Utah finance sites get up and running on a slim budget, using open-source tools
- By Edmund X. DeJesus
- Oct 12, 2009
In March 2008, the mandate from the Utah State Legislature was clear: Replace the paper-based process for requesting public financial information, and make the finances of Utah government transparent to its citizens. The challenge was also clear: Acquire the necessary government financial data, stage the data for access, and create a Web site interface to enable that access, all on a slender budget. This was the mission for the Utah Public Finance Web site project.
“We created several different proposals to meet the objectives,” said John Reidhead, director of the Division of Finance. The proposals ranged from using outside developers and hosted solutions to developing the site completely in-house. Unfortunately, all of the proposals exceeded the project budget. That’s when they started to get creative.
“We were committed to the success of this project, so we looked for places to save money elsewhere,” Reidhead said. One source of savings came from the choice of software. Rather than using commercial software, with the accompanying licensing costs, the project decided to use open-source software, including the MySQL database, the GlassFish application server, and the Hibernate persistence framework.
Open Approach: Director John Reidhead, third from left, and the team at the UtahDivision of Finance delivered a transparent site on a small budget.
The project team also leveraged the existing skills of the participants. “The Division of Finance has a lot of experience designing, creating, and using data warehouses,” said Robert Woolley, chief technical architect for Utah's Department of Technology Services (DTS). Rather than hiring new developers, they used existing staff for the project. Utah’s prime technology partner, Utah Interactive, had expertise in designing and creating Web sites for Utah government
, and the DTS is an award-winning provider of cross-agency services. The collaboration of these and other Utah agencies made for a winning combination.
A major aspect of the Utah Public Finance Web site project was designing data structures that were generic and flexible enough to accommodate all kinds of data. This required significant input from the Utah Transparency Advisory Board and several levels of government. “We knew that many agencies would be using this solution, and we had to anticipate that,” Reidhead said. The resulting data structures allow entities to define their data appropriately and describe it meaningfully for users.
After completing a prototype in October 2008, demonstrations of the proposed Web site were held for the Utah Transparency Advisory Board, which was overseeing the project, and the entities that would be participating in it. The demonstrations yielded suggestions to improve the interface for non-expert users, as well as enhance back-end performance. “This cooperation was essential, or it wouldn’t have worked,” Reidhead said.
The resulting site, transparent.utah.gov, offers a simple but powerful interface. Users can select a level of government, specific entity, transaction type, and time period from drop-down menus. Data mining techniques let users filter the results by fund, organization, category, and vendor. At any point, the user can drill down to more detailed information by simply clicking on links, and even view the results along a different dimension. As users drill down, the site maintains the previous search window so that users can keep track of where they are, backtrack if necessary, and try new data paths.

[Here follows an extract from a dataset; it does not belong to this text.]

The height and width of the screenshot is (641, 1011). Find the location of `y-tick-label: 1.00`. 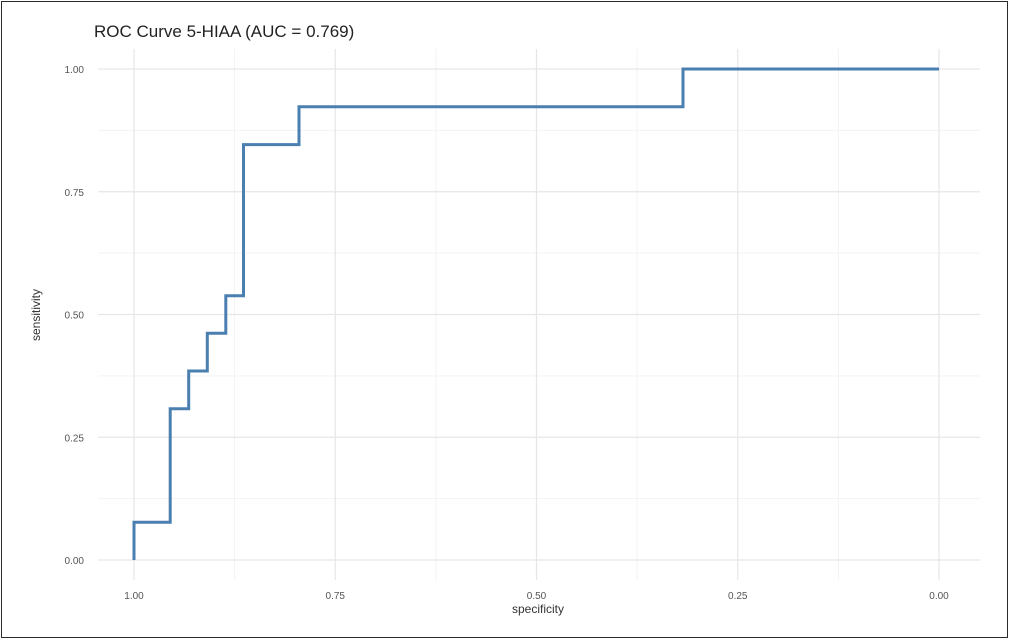

y-tick-label: 1.00 is located at coordinates (75, 70).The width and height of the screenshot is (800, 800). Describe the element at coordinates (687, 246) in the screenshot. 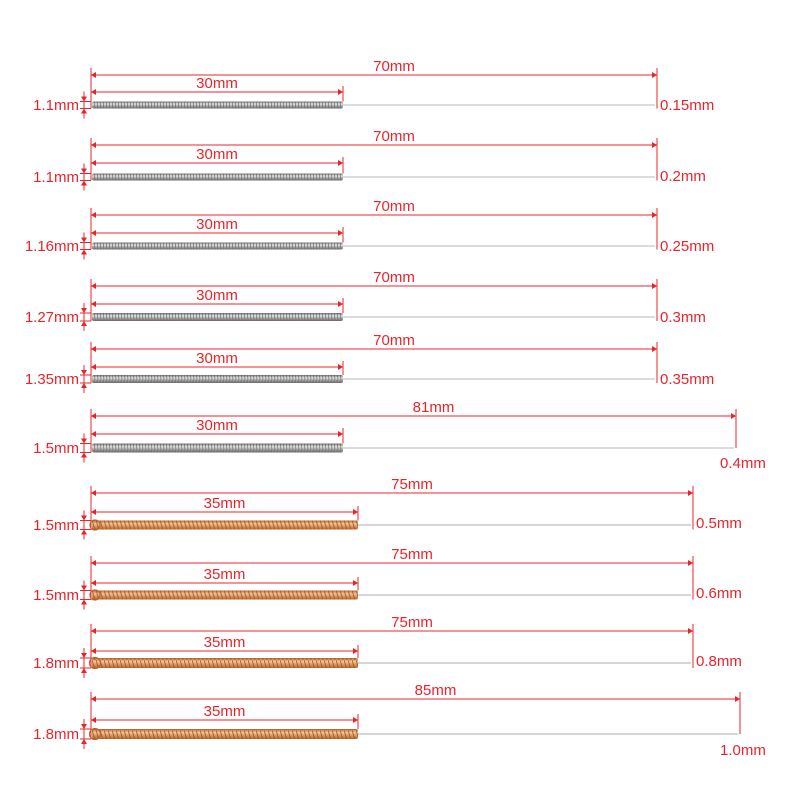

I see `needle-diameter-label: 0.25mm` at that location.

Online videos show new users how to use the site effectively. Both simple and advanced searches for specific information are provided. Database queries are cached, using the Hibernate persistence framework, to provide rapid response to iterative searches. Users are able to download information as simple text or Excel-compatible spreadsheets, enabling off-line analysis. The size of downloads is currently limited to avoid overloading the servers with the results of large queries.
The initial data offered on the site was mainly state revenue and expenditure information for the current year. However, the legislation makes it clear that the choices will be increasing dramatically. Regulations require that state agencies, institutions of higher education, school districts, local and municipal governments, and even special district agencies (such as water and power boards) must either participate in the Utah Public Finance Web site project, or create their own equivalent, within specific deadlines. In addition, more kinds of data are becoming available. “We’re now adding payroll information,” said Brenda Lee, project manager for the Division of Finance. There is also the possibility that historic data could be staged for access.
To facilitate the participation of entities, Utah Interactive has created special tools for managing information and moving it to the Web site for display. Entities can automatically upload data in a standardized file to a self-service administration portal. These tools are simple for agencies to use but also offer password protection for security. The generic, flexible data structures enable relatively simple mapping of data from different sources and formats. Help is available for smaller government entities that might not have the personnel or expertise to comply with the requirements otherwise.
The project has not been without its challenges. For example, concerns about the privacy of personal information has led to some critical decisions. “The budget does not permit staging personal information securely, so we exclude personal information and certain data fields before pulling the data into the database,” Lee said. In addition, citizens often want more than mere numbers -- they want to know why money was spent the way it was. The Utah Public Finance Web site project accepts such questions and suggestions, which will also influence future developments.
The resulting database is proving to be very popular. “Success is not only the number of users but whether people are getting the information that they want,” Woolley said. The addition of new sources and types of information should ensure that the site continues to be valuable to residents. “The future is where the power is going to be with this,” Reidhead said.